* INPUT DATA *
**********

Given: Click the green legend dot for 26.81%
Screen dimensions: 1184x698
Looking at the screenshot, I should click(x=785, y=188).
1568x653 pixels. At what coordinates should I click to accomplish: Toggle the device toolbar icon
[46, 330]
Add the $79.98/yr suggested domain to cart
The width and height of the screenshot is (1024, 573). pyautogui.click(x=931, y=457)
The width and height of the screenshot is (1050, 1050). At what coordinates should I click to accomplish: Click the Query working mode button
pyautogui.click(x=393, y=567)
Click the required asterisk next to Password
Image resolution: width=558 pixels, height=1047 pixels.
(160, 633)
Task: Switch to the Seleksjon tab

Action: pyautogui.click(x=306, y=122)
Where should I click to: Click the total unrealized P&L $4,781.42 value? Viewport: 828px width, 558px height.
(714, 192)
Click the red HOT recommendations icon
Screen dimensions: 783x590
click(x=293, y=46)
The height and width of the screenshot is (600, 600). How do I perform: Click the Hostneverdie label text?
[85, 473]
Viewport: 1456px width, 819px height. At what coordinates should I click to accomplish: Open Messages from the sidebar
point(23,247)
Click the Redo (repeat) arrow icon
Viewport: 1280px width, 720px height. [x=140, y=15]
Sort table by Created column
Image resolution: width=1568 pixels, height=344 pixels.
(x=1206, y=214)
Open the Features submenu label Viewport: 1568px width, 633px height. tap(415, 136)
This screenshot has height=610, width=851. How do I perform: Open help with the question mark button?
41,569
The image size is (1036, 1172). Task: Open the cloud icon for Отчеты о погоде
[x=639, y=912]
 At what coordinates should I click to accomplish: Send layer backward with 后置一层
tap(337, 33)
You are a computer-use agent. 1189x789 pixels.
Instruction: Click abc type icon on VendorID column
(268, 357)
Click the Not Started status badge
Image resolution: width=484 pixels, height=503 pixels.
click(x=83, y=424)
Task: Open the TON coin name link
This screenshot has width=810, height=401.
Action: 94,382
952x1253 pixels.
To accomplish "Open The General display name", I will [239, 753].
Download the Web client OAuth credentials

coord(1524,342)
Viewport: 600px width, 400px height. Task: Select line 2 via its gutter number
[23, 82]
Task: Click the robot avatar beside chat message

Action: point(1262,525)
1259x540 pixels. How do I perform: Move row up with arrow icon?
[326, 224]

**********

Starting at the line that holds "Task: Open the TON coin name link", set down each line exactly through the last line of the records above, and no others.

Task: Open the TON coin name link
This screenshot has width=810, height=401.
Action: 94,382
952x1253 pixels.
To accomplish "Open The General display name", I will [239, 753].
Download the Web client OAuth credentials

coord(1524,342)
Viewport: 600px width, 400px height. Task: Select line 2 via its gutter number
[23, 82]
Task: Click the robot avatar beside chat message

Action: point(1262,525)
1259x540 pixels. How do I perform: Move row up with arrow icon?
[326, 224]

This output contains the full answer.